Some regarded him as the Norman Rockwell of Tonganoxie. It could be because Stevens proudly hung the artist’s work in his waiting room. Or maybe the intensely personal care and attention Stevens gave each patient seemed like something straight out of Rockwell’s America.
Kelli Stevens, general counsel for the Kansas State Board of Healing Arts (and no relation to the doctor), said it would be hard to determine whether he was the longest serving doctor in Kansas history.
“My guess is he’s probably right up there, if not the longest,” she said.
As the doctor got older, he changed his schedule from working six days a week to five. His office closed from noon to 2 so he could eat lunch and take a nap.
Sometimes people would ask Stevens if he ever felt an urge to retire. He’d tell them he couldn’t — too many people in the town were depending on him.
“People told me they felt better just going in, greeting him and shaking hands,” son Charles Stevens said.
There’s talk of painting a mural of Stevens on his office’s outside wall.

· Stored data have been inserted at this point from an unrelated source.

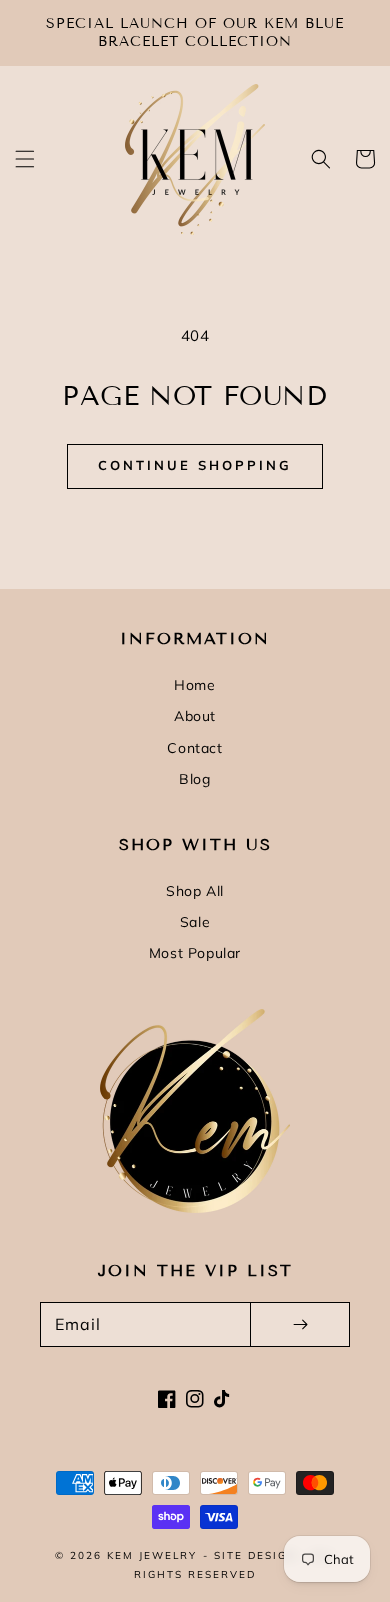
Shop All (195, 891)
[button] (25, 159)
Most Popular (195, 953)
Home (194, 685)
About (195, 716)
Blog (194, 779)
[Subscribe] (300, 1324)
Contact (194, 748)
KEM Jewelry (152, 1555)
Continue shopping (195, 465)
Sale (195, 922)
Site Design (255, 1555)
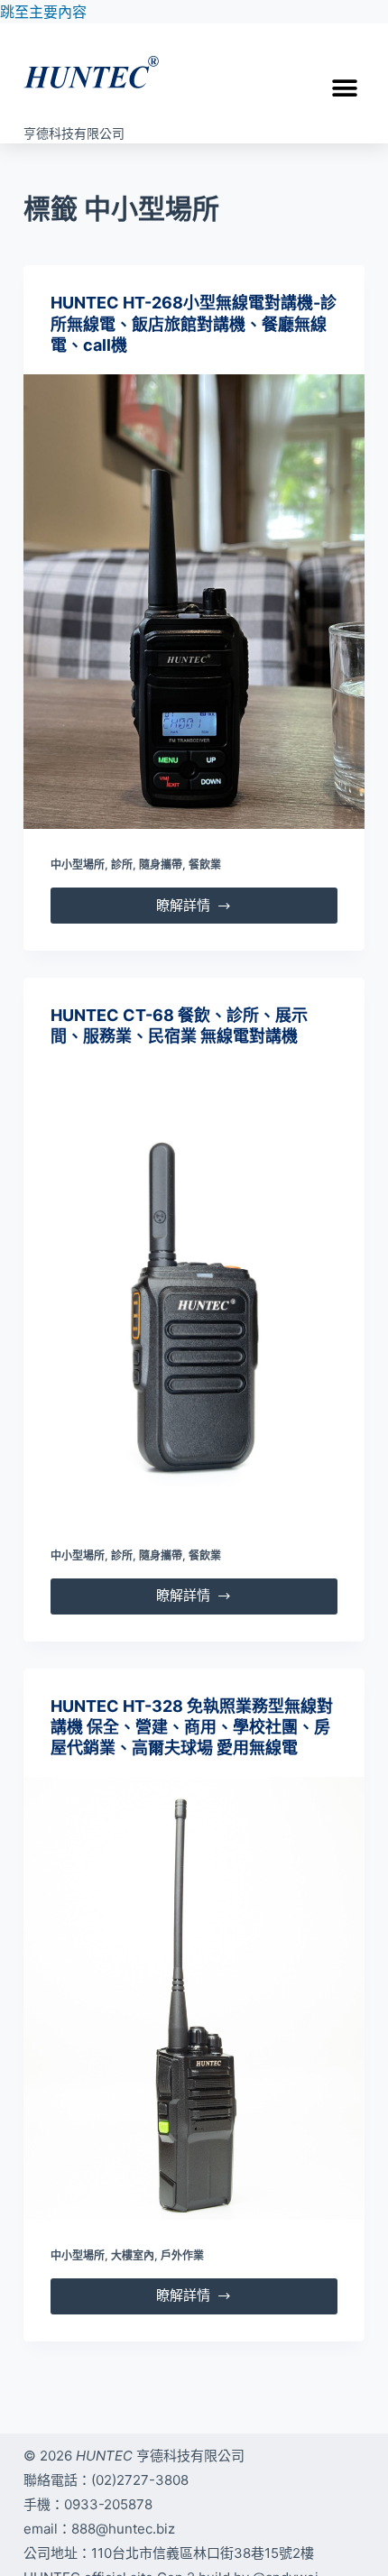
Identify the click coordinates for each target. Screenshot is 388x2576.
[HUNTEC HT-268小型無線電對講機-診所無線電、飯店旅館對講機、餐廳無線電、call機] (194, 602)
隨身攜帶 (160, 864)
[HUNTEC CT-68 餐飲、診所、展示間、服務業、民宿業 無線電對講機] (194, 1292)
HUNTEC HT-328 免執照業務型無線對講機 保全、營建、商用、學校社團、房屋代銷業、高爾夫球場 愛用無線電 (192, 1727)
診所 (122, 864)
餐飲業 (205, 864)
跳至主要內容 (43, 12)
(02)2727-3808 (140, 2480)
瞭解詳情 (203, 901)
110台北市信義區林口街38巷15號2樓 (202, 2553)
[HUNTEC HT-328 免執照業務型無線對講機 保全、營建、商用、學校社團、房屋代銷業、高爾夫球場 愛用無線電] (194, 1998)
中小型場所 (78, 864)
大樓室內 (132, 2255)
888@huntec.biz (123, 2528)
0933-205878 (108, 2504)
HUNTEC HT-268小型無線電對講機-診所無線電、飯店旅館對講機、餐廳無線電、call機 (194, 323)
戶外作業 (182, 2255)
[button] (344, 88)
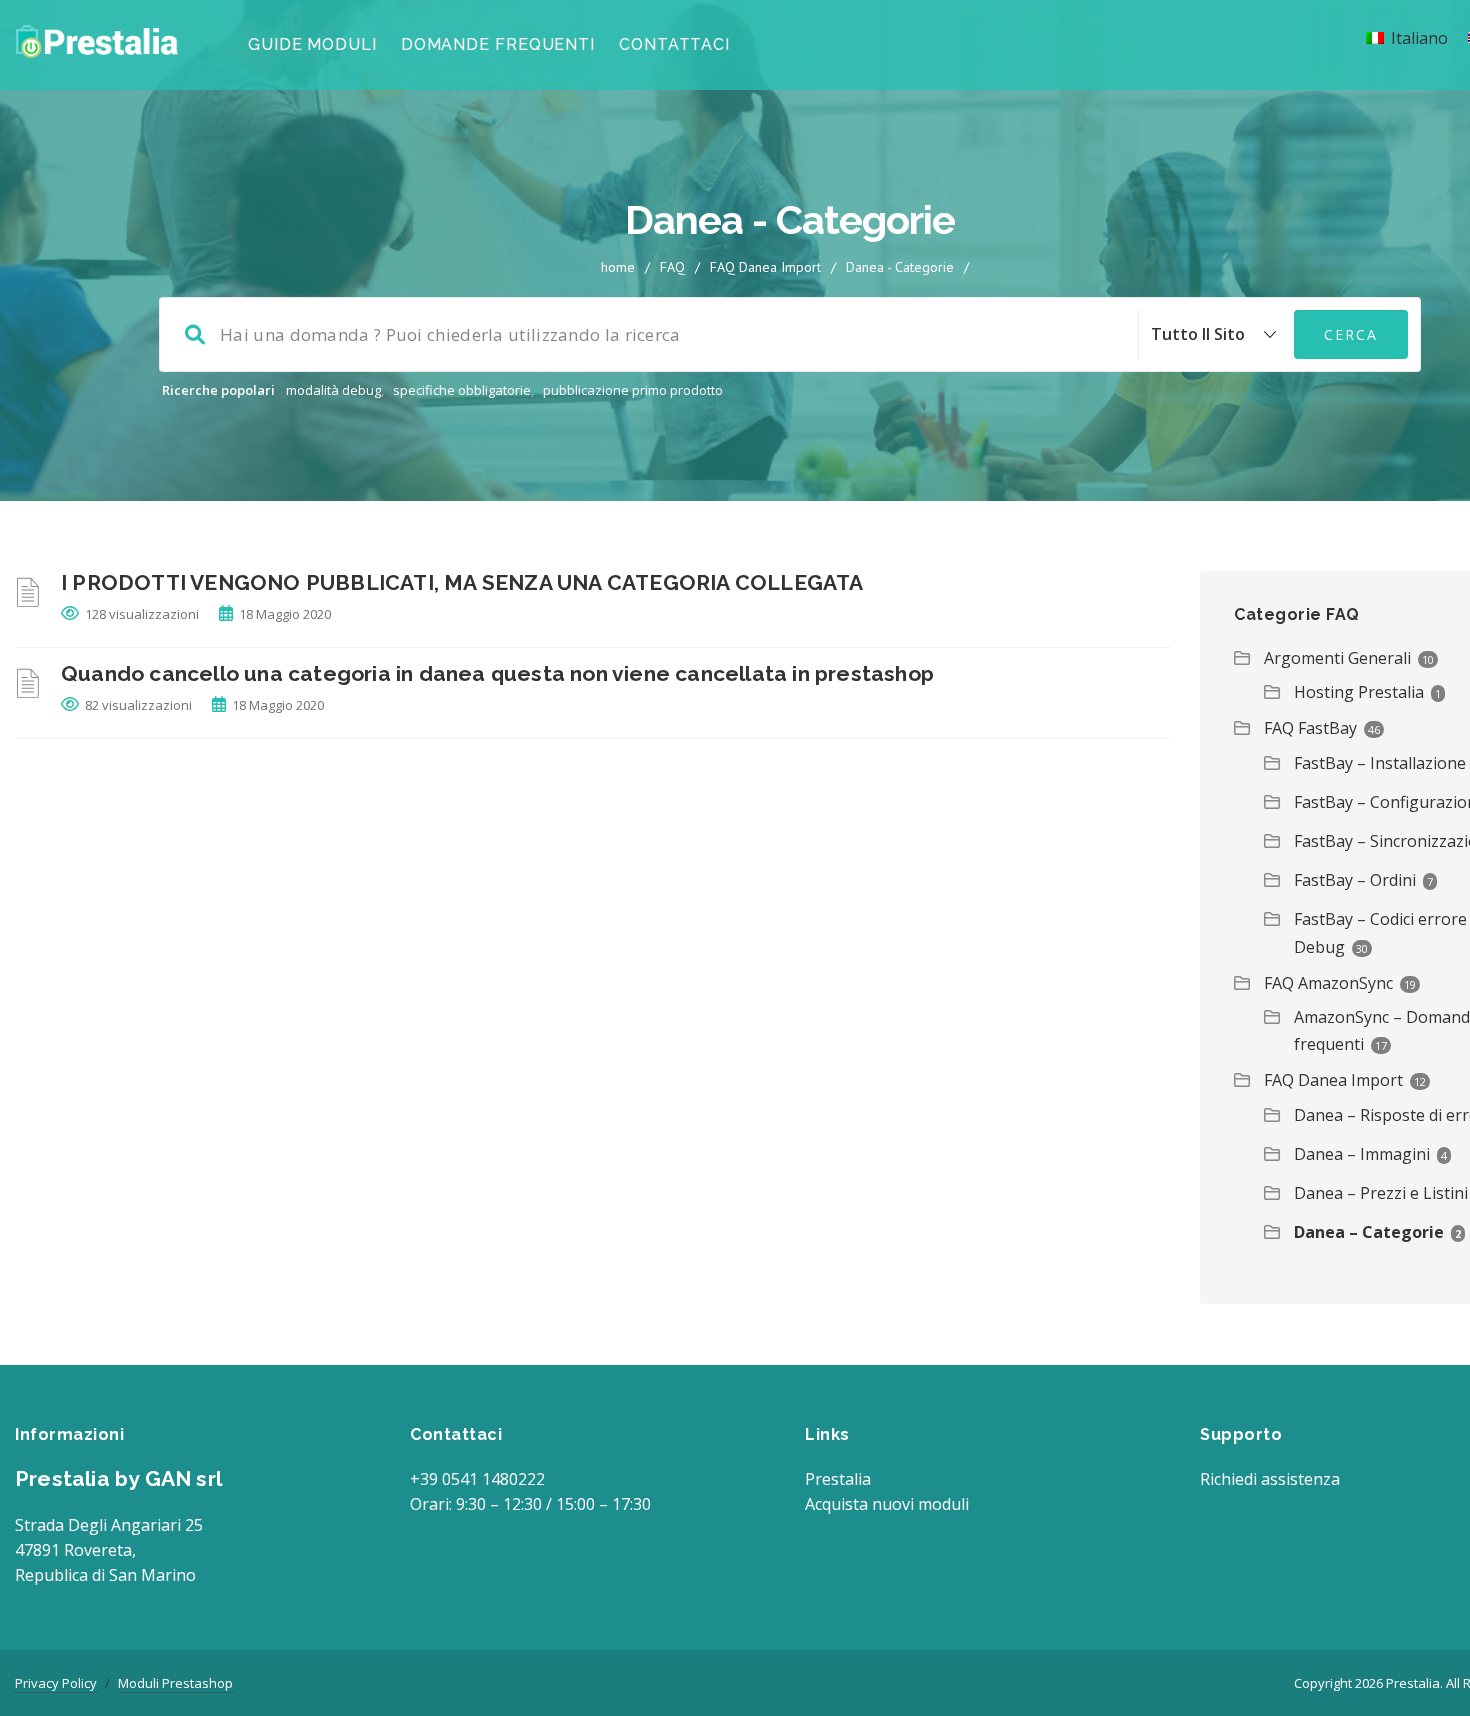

That way his face would never fade from the town he spent a lifetime mending.
“Now that he’s not with us, he’d be very proud,” son Matthew Stevens said. “He would have been delighted.”
Monday night, not even the scare of a tornado and flash flooding could keep the doctor’s friends and patients away from his visitation, which filled a room at the funeral home and spilled across the street into the doctor’s office. While rain raged outside, generations of people shared stories about how Stevens had always been there for them. Stevens’ wife, six children and grandchildren were approached by strangers and friends, old acquaintances and lifelong patients who recounted how the doctor had helped shape their lives.
Lee Smart said it was the doctor’s compassion that set him apart.
“There’s a lot of people he didn’t even charge,” Smart said. “If they couldn’t afford it, he still wanted them to be well.”
Stevens loved music, going out of his way to watch broadcasts of the Metropolitan Opera. As he was laid to rest, his family brought the opera to him. A student from the University of Kansas School of Music sang two arias at his funeral Tuesday afternoon. The first was about the love a father feels for his child. The second was about a life of love, a life well lived.
As the people of Tonganoxie paid their final respects to the one they called Doc, the town wondered what they’d do now that Stevens, after decades of helping them feel their best and treating them at their worst, had finally been forced to close up shop. Though he wasn’t the only doctor in town, he was a constant, friendly face.
At the visitation on Monday, daughter Lisa Scheller said she knew how much Stevens meant to family and to the townspeople, “but I never truly had an idea of how important he was to them until today.”
“I guess I never understood how deeply he was involved in so many people’s lives,” she said.